Ähnlich sieht es bei der Deutschen Telekom aus. Sie hält chinesische Ausrüster aus dem Kernnetz heraus. Beim RAN, also dem Antennen-Zugangsnetz setzt die Telekom aber neben Ericsson weiter auf Huawei-Komponenten. Die Begründung: Dort „können 5G-Komponenten nur auf 4G-Komponenten desselben Herstellers aufgesetzt werden“. An den politischen Spekulationen um einen Rausschmiss von Huawei-Komponenten aus bestehenden Netzen „beteiligt sich die Telekom jedoch nicht“.

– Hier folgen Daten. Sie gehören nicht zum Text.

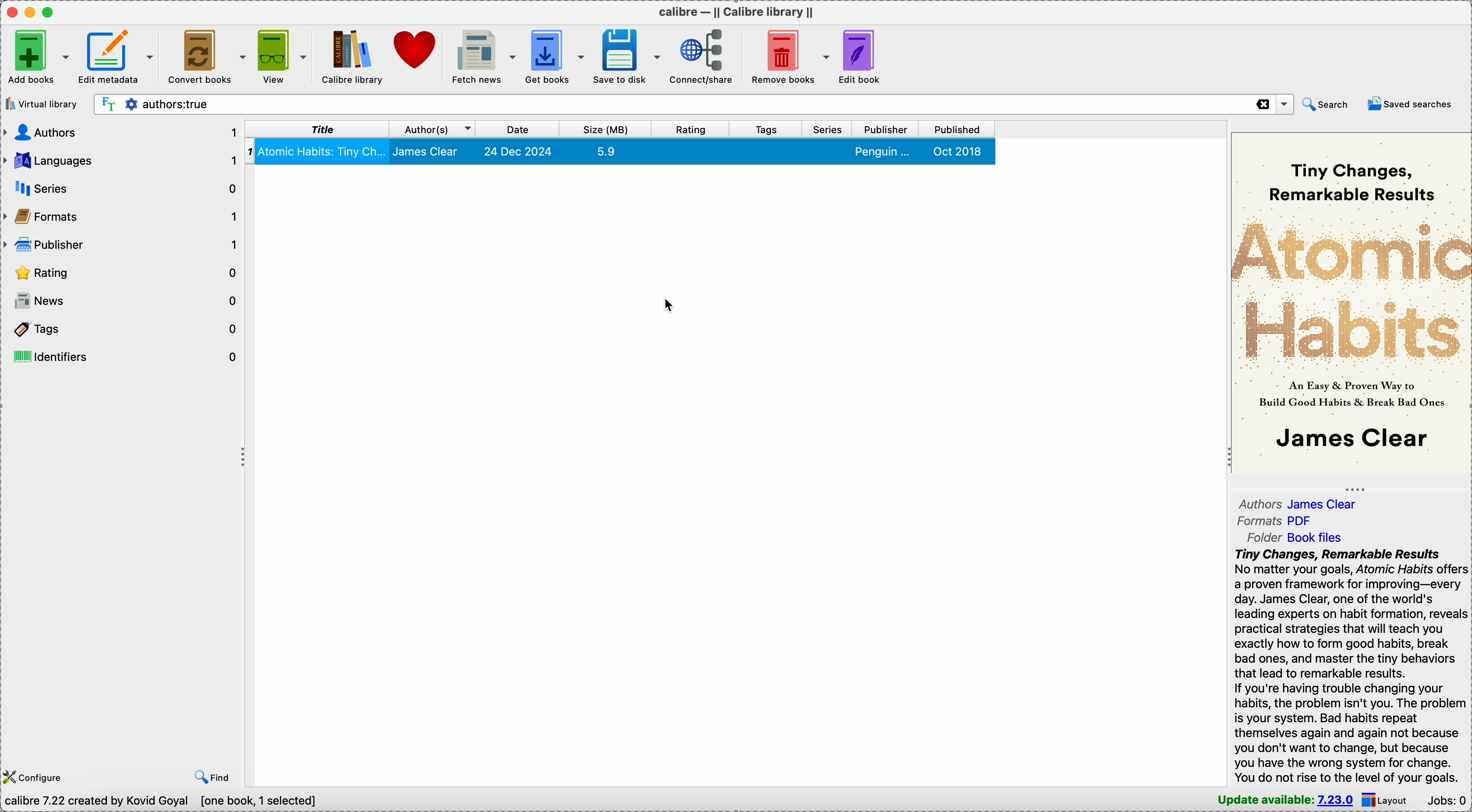 Image resolution: width=1472 pixels, height=812 pixels. I want to click on update available: 7.23.0, so click(1284, 800).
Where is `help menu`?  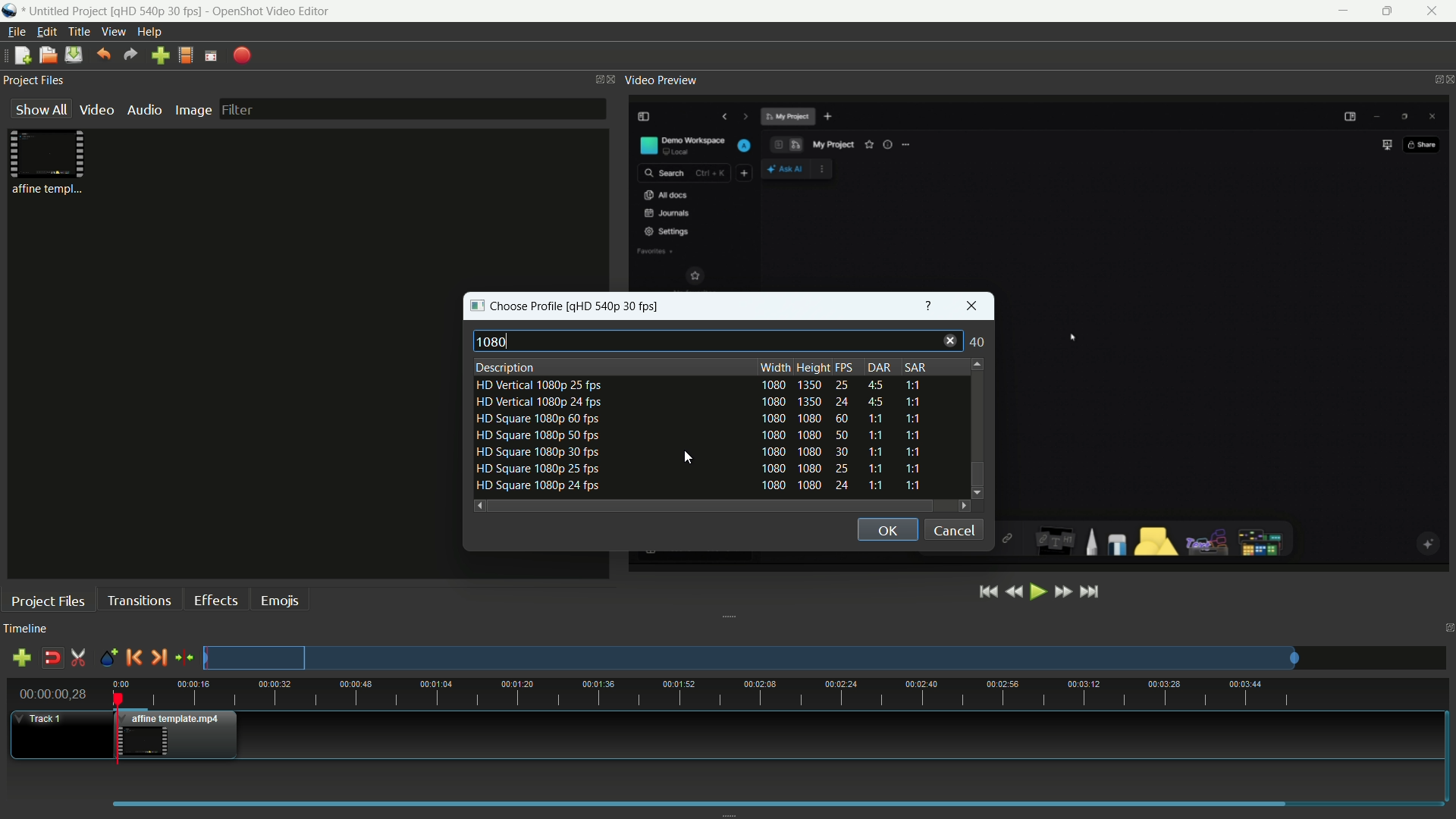 help menu is located at coordinates (149, 32).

Bundesinnenministerium rudert zurück
Das Bundesinnenministerium ist derweil zurückgerudert: „Im BMI gibt es derzeit keine Überlegungen oder Vorbereitungen für eine Untersagung des weiteren Einsatzes kritischer Komponenten bestimmter Hersteller (sog. ex post-Untersagung nach § 9b Abs. 4 BSIG)“. Man könne die aktuellen Berichte des Handelsblattes nicht bestätigen, so ein Sprecher gegenüber dem Tagesspiegel.
Auf die zum Teil derben Aussagen des FDP-Fraktionsvize Konstantin Kuhle gegenüber dem Handelsblatt: „Es wäre weltfremd und naiv, die geopolitische Bedeutung der Aktivitäten Huaweis in Deutschland für den Einfluss Chinas nicht zu erkennen“, reagierte weder die Deutsche Telekom noch Vodafone oder Telefónica.